# Sanity Test

Here, I am performing a small sanity test to ensure that it isn't overfitting.  
I'm using a completely different author from which I will sample 20 paragraphs, 20 generated, and 20 mimiced tests.

We will see how the model performs on these.
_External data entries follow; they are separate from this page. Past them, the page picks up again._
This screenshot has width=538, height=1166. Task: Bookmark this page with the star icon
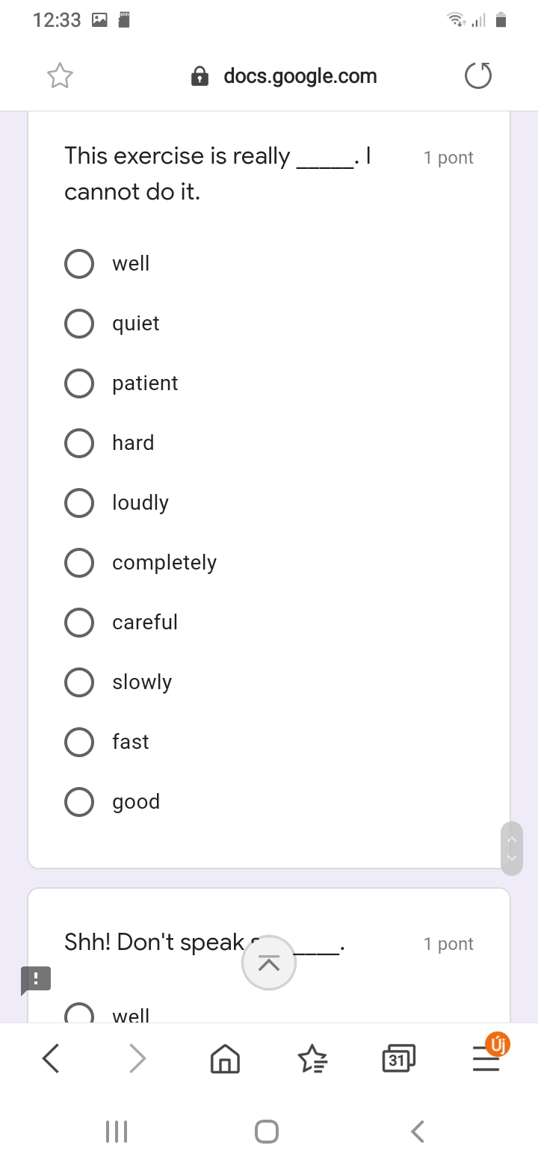pyautogui.click(x=60, y=75)
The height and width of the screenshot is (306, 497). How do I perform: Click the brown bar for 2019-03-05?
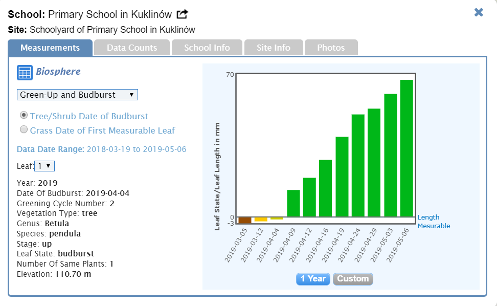coord(245,221)
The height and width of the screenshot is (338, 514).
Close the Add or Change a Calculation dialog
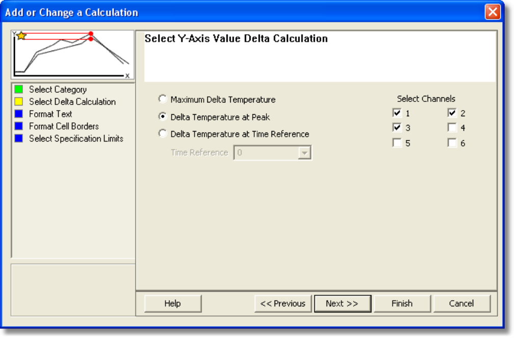pos(493,12)
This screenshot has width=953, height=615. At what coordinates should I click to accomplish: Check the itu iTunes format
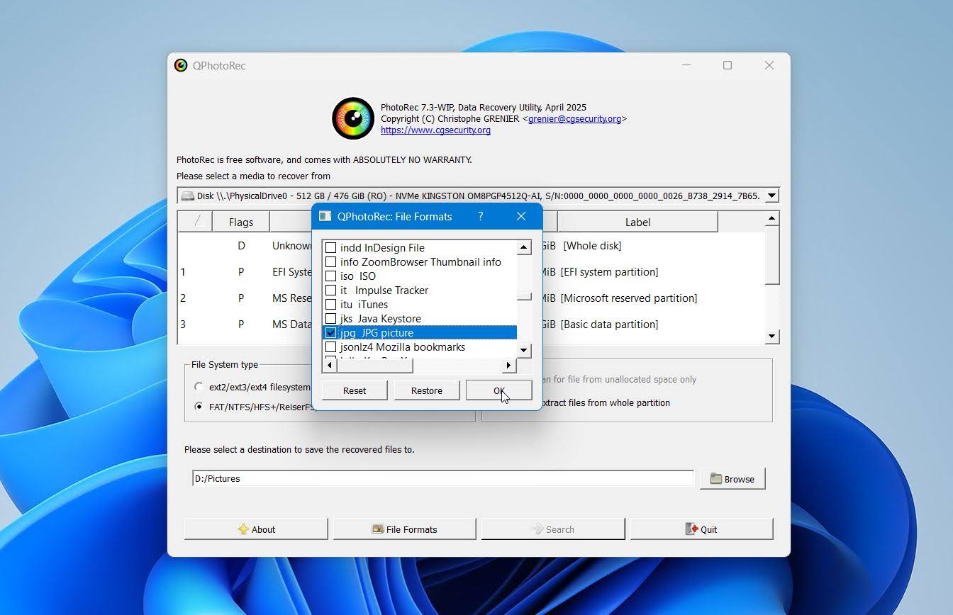coord(330,304)
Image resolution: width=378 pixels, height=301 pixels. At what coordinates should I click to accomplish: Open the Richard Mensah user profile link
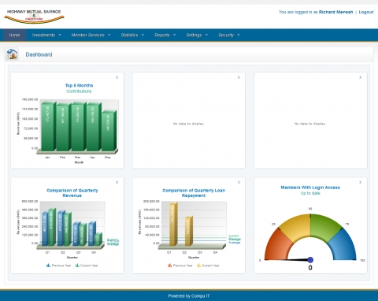point(335,12)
I'm choosing Agatha Christie for this.

In [1]:
import os
import random
import numpy as np
import torch
from pathlib import Path
from peft import PeftModel, PeftConfig
from transformers import AutoModelForSequenceClassification, AutoTokenizer

# Load the trained model
print("Loading tier_c_final_model...")
peft_model_id = "../tier_c_final_model"

config = PeftConfig.from_pretrained(peft_model_id)
base_model = AutoModelForSequenceClassification.from_pretrained(
    config.base_model_name_or_path, 
    num_labels=3
)
tokenizer = AutoTokenizer.from_pretrained(config.base_model_name_or_path)
model = PeftModel.from_pretrained(base_model, peft_model_id)
model.eval()

print("✓ Model loaded successfully")

# Load all test files
mini_dataset_dir = Path("mini-dataset")

test_samples = []

# Load class-1 (human-written) - label 0
class1_dir = mini_dataset_dir / "class-1"
for txt_file in class1_dir.glob("*.txt"):
    with open(txt_file, 'r', encoding='utf-8') as f:
        text = f.read().strip()
        test_samples.append({
            'file': txt_file.name,
            'text': text,
            'actual_class': 0,
            'class_name': 'Class 1: Human-written'
        })

# Load class-2 (AI-written) - label 1
class2_dir = mini_dataset_dir / "class-2"
for txt_file in class2_dir.glob("*.txt"):
    with open(txt_file, 'r', encoding='utf-8') as f:
        text = f.read().strip()
        test_samples.append({
            'file': txt_file.name,
            'text': text,
            'actual_class': 1,
            'class_name': 'Class 2: AI-written'
        })

# Load class-3 (AI-mimicry) - label 2
class3_dir = mini_dataset_dir / "class-3"
for txt_file in class3_dir.glob("*.txt"):
    with open(txt_file, 'r', encoding='utf-8') as f:
        text = f.read().strip()
        test_samples.append({
            'file': txt_file.name,
            'text': text,
            'actual_class': 2,
            'class_name': 'Class 3: AI-mimicry'
        })

print(f"\nLoaded {len(test_samples)} test samples:")
print(f"  Class 1: {sum(1 for s in test_samples if s['actual_class'] == 0)}")
print(f"  Class 2: {sum(1 for s in test_samples if s['actual_class'] == 1)}")
print(f"  Class 3: {sum(1 for s in test_samples if s['actual_class'] == 2)}")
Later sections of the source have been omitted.